Continuité territoriale maritime #Corse Il est temps de devenir pragmatiques

 Continuité territoriale maritime Corse


Il est temps de devenir pragmatiques


Nous avons du mal, plus sans doute que d’autres peuples, à comprendre et à admettre l’état de droit européen et français. Notre héritage français  jacobin nous empêche de comprendre et d’admettre ce mélange de hiérarchie du droit (de l’Union à la commune), et de subsidiarité et de répartition de compétences. Il faut dire que notre organisation institutionnelle non aboutie contribue au flou apparent. Au surplus nous avons du mal à admettre tous la séparation des pouvoirs, et, dans un cadre de droit défini, le pouvoir autonome des juges. Bref, il semble difficile d’admettre la primauté de l’Etat de droit. D’où cette idée et cette pratique trop courante, y compris de la part de l’Etat français,  de chercher à freiner l’inéluctable application d’un règlement européen. Il reste que le système politico-institutionnel complexe dans lequel nous vivons, crée des frictions, des litiges, et parfois des incompréhensions. Et c’est sans compter la vie propre des différents acteurs institutionnels. Union Européenne, Etats, Collectivités territoriales changent de représentations, d’exécutifs, de politiques, font évoluer les règles de droit, et la vie judiciaire affine sa jurisprudence.
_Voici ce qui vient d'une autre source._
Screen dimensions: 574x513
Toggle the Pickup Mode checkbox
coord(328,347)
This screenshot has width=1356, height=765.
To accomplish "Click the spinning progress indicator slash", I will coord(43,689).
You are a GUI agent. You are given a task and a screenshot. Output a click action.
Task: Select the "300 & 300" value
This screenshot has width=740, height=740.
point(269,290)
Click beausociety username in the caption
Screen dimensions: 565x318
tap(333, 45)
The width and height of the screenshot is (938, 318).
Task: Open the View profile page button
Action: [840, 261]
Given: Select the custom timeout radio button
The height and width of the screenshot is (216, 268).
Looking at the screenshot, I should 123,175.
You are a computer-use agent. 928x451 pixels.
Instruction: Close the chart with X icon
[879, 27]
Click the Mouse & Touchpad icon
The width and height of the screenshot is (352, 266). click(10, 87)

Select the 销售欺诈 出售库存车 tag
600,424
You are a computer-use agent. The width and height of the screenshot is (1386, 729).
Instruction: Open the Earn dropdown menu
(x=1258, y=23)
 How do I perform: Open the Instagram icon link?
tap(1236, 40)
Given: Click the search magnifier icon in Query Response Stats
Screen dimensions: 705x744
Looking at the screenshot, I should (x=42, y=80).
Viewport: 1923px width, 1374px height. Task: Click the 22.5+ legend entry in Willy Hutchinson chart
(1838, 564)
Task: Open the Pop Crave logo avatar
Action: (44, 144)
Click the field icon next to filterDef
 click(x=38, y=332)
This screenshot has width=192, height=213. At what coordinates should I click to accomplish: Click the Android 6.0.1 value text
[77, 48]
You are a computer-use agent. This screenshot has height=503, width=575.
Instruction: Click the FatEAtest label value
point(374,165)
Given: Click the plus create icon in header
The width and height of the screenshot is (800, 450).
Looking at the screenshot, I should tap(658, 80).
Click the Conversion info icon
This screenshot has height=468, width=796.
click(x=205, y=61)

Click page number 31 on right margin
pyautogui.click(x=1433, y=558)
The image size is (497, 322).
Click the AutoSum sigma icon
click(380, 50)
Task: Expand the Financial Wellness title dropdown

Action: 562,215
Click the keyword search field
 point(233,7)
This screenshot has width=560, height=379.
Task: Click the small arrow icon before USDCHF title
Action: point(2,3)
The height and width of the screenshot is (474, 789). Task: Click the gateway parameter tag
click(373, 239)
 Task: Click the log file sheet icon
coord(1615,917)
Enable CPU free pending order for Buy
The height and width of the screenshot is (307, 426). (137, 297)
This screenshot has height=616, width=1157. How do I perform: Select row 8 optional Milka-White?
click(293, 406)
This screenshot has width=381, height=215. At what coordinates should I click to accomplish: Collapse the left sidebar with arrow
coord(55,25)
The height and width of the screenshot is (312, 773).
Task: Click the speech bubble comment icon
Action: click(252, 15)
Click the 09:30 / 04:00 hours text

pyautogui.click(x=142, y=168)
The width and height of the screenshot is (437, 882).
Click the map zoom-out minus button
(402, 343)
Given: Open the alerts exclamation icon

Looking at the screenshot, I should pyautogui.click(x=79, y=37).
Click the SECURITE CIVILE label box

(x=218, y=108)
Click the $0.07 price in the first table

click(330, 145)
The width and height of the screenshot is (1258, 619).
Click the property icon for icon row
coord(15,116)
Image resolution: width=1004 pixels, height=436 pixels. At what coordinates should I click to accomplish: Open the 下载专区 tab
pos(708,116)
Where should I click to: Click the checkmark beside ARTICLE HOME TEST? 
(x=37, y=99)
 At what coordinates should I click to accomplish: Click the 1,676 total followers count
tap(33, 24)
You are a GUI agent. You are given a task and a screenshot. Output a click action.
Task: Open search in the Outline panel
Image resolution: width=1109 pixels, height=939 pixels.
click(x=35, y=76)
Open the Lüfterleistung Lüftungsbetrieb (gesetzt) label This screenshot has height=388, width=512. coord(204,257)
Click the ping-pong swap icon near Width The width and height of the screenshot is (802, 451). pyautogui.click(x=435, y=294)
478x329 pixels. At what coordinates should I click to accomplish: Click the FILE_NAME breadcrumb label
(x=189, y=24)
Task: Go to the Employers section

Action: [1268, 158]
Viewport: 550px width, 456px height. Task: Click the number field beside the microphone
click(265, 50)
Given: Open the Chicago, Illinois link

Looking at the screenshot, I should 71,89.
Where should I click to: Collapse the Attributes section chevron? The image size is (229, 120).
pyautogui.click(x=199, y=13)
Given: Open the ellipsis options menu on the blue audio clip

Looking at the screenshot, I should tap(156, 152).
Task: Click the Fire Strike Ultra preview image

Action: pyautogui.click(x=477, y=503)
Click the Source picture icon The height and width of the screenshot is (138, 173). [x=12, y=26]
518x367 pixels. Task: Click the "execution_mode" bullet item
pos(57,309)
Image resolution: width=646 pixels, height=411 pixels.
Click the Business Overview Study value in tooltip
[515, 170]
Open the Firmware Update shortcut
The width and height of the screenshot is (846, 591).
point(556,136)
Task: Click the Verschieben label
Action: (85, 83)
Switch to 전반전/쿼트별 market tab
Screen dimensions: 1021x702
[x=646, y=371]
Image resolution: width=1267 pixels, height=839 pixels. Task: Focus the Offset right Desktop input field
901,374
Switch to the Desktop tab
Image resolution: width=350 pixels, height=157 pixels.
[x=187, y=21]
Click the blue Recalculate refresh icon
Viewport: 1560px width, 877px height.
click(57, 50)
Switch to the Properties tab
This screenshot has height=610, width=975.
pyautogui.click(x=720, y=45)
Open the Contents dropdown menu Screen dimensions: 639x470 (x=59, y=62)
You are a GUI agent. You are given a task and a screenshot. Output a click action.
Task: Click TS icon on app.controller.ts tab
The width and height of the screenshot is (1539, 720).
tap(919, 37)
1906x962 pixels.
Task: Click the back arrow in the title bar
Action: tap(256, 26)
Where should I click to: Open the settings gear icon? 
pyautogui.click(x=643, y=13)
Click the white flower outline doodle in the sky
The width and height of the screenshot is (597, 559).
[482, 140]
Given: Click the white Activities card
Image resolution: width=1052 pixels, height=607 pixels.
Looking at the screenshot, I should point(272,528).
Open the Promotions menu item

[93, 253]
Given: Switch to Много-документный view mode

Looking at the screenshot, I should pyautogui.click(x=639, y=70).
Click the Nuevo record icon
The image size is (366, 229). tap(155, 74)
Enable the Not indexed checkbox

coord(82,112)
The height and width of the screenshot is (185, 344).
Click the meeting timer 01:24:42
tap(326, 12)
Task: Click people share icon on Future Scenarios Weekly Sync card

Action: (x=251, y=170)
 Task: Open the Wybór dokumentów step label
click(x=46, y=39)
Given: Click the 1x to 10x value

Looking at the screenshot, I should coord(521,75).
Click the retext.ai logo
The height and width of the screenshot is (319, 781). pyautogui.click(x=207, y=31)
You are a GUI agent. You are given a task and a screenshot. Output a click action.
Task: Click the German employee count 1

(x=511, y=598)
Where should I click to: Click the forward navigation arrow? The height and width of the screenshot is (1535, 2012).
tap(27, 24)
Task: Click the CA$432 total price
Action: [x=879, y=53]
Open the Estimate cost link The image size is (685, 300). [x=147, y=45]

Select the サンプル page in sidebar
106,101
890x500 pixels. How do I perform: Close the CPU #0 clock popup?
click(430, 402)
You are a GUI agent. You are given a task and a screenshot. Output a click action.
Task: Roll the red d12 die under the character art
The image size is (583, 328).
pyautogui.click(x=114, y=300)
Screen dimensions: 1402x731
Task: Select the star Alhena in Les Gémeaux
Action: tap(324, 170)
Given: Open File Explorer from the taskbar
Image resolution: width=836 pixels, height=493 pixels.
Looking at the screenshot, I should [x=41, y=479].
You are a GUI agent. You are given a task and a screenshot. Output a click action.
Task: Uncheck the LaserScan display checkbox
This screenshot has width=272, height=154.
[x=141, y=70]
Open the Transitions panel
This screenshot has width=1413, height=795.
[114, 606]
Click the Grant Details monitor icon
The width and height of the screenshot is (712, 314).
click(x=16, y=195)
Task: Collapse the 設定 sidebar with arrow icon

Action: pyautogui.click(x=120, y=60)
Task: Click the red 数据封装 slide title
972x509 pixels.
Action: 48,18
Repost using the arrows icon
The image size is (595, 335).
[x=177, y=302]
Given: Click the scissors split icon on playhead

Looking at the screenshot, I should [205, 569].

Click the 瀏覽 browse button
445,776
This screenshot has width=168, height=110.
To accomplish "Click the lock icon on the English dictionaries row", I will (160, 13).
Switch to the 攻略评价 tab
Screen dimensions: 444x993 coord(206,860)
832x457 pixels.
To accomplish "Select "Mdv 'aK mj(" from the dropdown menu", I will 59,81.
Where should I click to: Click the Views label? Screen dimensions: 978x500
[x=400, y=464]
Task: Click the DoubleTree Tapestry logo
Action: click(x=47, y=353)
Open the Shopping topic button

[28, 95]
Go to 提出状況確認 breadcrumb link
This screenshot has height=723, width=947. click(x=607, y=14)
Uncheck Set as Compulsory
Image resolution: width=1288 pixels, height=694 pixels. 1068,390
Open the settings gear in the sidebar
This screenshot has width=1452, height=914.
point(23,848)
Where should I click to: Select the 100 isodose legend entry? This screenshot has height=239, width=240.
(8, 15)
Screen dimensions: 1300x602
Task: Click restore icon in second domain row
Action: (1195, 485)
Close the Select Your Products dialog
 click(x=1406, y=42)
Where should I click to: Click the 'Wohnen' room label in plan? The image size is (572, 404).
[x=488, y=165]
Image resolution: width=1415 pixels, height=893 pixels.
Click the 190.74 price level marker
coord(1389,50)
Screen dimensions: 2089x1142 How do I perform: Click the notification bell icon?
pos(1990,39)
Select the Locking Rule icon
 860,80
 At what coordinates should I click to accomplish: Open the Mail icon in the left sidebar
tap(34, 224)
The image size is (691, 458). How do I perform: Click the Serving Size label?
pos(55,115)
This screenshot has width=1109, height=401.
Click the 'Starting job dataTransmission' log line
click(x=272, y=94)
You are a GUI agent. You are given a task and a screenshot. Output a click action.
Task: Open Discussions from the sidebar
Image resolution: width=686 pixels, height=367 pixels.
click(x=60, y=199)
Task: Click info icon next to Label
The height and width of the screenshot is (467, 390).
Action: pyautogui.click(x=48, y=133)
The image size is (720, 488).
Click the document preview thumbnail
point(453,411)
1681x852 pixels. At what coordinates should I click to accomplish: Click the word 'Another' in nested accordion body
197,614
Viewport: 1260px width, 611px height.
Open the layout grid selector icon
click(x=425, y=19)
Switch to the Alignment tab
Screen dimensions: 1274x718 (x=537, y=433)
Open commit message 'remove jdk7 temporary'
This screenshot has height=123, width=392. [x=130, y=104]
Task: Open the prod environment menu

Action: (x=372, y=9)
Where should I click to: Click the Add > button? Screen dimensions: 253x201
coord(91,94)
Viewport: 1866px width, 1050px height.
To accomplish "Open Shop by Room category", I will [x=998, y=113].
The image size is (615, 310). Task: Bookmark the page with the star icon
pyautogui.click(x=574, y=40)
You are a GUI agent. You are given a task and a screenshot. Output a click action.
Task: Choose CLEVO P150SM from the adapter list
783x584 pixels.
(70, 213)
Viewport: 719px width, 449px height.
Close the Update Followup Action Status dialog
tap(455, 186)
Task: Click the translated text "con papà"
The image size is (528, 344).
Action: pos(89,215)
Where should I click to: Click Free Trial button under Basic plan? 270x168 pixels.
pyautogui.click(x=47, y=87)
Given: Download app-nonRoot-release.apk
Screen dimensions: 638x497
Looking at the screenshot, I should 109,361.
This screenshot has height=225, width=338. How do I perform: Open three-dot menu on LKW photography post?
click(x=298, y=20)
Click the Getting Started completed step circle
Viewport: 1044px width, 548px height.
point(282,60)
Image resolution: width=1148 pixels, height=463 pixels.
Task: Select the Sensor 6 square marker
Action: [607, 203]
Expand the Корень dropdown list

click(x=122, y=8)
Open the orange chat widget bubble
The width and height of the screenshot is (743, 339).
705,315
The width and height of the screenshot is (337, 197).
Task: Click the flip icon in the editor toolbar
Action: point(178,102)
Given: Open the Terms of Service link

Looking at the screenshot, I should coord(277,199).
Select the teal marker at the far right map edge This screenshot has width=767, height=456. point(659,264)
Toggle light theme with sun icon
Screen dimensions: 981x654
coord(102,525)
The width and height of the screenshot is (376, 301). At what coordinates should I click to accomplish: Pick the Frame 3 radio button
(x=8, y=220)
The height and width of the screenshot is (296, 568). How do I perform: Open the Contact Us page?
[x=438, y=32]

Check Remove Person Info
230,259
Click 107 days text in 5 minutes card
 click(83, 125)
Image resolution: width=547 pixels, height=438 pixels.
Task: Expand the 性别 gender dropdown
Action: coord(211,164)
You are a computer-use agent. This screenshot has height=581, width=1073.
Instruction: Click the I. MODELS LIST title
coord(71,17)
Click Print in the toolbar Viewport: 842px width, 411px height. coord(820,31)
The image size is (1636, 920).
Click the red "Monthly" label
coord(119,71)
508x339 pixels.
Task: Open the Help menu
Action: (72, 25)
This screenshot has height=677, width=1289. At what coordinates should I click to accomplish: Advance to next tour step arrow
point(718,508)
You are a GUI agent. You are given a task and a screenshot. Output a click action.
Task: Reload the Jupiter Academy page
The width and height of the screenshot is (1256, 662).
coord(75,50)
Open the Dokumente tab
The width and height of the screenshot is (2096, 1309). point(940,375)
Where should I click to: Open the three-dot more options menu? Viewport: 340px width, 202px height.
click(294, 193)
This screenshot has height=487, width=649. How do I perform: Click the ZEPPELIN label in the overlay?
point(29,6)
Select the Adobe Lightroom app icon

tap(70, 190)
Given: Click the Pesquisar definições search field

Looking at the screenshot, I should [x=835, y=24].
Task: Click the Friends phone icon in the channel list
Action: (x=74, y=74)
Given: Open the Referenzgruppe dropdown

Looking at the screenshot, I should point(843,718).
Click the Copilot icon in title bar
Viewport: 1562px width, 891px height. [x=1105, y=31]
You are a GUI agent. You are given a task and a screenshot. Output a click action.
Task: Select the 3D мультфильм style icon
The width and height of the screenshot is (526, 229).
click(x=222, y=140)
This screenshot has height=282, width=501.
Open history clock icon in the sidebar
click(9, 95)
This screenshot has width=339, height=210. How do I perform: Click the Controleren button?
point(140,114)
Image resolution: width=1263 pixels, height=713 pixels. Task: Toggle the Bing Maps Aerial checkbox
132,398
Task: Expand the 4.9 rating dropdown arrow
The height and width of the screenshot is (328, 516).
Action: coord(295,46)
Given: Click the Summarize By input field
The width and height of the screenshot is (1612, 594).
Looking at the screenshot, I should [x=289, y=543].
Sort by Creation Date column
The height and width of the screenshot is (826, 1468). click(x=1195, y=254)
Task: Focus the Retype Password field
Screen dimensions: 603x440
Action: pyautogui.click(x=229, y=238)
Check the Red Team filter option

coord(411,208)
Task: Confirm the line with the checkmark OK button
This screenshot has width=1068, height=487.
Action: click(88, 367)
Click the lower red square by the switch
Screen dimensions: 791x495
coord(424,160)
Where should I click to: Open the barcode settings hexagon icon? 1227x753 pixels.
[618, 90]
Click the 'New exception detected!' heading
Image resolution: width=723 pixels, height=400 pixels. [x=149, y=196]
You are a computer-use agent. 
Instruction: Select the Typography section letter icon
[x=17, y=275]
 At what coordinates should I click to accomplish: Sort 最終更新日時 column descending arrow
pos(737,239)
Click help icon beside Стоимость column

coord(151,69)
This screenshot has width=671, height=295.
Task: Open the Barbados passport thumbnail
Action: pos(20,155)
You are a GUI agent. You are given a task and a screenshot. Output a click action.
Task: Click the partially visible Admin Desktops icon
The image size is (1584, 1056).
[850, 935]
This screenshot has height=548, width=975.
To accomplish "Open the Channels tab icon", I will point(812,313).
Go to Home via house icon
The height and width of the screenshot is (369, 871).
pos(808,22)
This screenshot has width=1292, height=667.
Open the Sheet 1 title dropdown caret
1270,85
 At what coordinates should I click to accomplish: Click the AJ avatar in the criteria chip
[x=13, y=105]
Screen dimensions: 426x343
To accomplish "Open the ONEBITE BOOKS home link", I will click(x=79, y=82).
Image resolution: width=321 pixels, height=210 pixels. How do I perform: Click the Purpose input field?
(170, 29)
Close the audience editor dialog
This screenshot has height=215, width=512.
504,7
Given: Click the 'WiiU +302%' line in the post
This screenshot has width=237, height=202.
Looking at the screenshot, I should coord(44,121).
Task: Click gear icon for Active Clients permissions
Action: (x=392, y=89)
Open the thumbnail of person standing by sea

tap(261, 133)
Respect du droit et de l’état de droit

Or, l’un des principes d’équilibre nécessaire à la cohésion interne de ce système complexe repose sur le respect de l’Etat de droit, le respect des compétences des autres et d’assumer ses responsabilités à travers ce qu’on appelle la continuité de l’Etat. Si elle n’est pas rapportée, une décision s’impose à celui qui la prend, mais aussi à ses successeurs. C’est ainsi que nous sommes tous des « héritiers », et qu’on échappe à l’arbitraire.   Sans le respect de ces principes, il n’y a plus de cohésion, de sécurité et de vie collective en paix. Plus de démocratie.  Nos grands codes (civil, pénal… jusqu’à celui des transports) s’imposent à nous sans discontinuité. La Loi et la jurisprudence ne peuvent évoluer sans décision explicite et conforme au droit. 

Pourquoi donc la question de la continuité territoriale maritime de la Corse aboutit-elle à ce petit rappel ? 

Tout d’abord parce que, formellement, s’impose à nous le règlement 3577/92 sur le cabotage maritime européen applicable en 1993… et en pratique en 1999 pour nous et d’autres pays méditerranéens. Ces trois dates sont importantes. Les règles du jeux - adoptées et juridiquement légitimes - étaient donc parfaitement connues dès le début des années 90, et applicables spécifiquement à nous et par nous, à la charnière des années 1990 et 2000 (plus tard ensuite pour la Croatie). 

L’impréparation coupable 

Il est donc inexplicable et inexcusable que, obtenant ce report significatif, nous ne nous soyons pas préparés, ce que constatait d’ailleurs le rapport « Pagès » sur la SNCM publié en 1997, 2 ans avant l’échéance. Pas préparés, en danger, inactifs…ou plutôt « corps mort » ? 

Assez vite, la question du cabotage maritime allait devenir en France essentiellement celui de la desserte de la Corse et de la continuité territoriale.  Cela allait prendre des formes politiques singulièrement marquées par le refus du droit européen par les uns et la sauvegarde de la SNCM, et des objectifs politiques spécifiques pour les autres (compagnie régionale, corsisation des emploi, etc). Or la sortie du « droit ancien » - celui qui découlait de la « réinvention » du concept de continuité territoriale et la créations symbolique de la SNCM après les évènements d’Aleria sous Giscard, - s’est accompagnée d’un transfert effectif des compétences à la Collectivité de Corse, et de la privatisation puis de la liquidation de la SNCM.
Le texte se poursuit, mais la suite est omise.